*** Opening of RECORDS TO USE ***

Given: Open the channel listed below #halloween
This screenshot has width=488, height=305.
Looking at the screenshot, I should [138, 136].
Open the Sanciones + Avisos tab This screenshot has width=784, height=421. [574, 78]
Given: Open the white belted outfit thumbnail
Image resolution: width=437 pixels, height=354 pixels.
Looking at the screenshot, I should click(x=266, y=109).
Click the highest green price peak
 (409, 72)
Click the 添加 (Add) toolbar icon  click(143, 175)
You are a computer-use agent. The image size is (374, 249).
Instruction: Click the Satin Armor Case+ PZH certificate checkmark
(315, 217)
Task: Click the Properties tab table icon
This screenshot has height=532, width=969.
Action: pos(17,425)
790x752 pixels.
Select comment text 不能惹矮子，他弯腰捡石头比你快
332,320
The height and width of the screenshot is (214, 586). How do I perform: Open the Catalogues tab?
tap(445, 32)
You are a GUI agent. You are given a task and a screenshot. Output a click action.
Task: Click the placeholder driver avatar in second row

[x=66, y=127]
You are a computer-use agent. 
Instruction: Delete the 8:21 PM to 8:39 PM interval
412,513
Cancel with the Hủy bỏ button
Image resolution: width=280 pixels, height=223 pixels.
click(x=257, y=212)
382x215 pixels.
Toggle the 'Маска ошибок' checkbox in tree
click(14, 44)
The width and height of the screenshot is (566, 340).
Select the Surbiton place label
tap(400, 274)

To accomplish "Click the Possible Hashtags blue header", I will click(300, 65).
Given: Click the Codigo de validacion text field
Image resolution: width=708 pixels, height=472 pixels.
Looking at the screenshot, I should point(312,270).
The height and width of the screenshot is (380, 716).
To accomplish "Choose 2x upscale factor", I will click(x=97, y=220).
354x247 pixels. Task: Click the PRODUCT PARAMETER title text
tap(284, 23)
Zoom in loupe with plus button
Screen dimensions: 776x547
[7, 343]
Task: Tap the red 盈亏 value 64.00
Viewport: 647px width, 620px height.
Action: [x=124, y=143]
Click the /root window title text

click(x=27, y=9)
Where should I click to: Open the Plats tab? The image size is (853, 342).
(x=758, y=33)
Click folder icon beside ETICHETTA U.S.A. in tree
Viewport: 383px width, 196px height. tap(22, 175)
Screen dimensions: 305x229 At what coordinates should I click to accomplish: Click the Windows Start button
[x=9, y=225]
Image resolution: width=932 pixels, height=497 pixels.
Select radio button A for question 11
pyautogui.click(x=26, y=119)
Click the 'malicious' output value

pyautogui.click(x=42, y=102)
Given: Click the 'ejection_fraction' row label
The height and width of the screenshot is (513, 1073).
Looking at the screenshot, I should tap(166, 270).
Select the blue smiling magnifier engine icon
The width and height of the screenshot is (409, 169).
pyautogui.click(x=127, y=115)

*** Close of RECORDS TO USE ***

EXERCISE BRIEF:
Read through the listing and copy each line in which the word "will" occurs.

EXPECTED ANSWER:
To accomplish "Click the Possible Hashtags blue header", I will click(300, 65).
To accomplish "Choose 2x upscale factor", I will click(x=97, y=220).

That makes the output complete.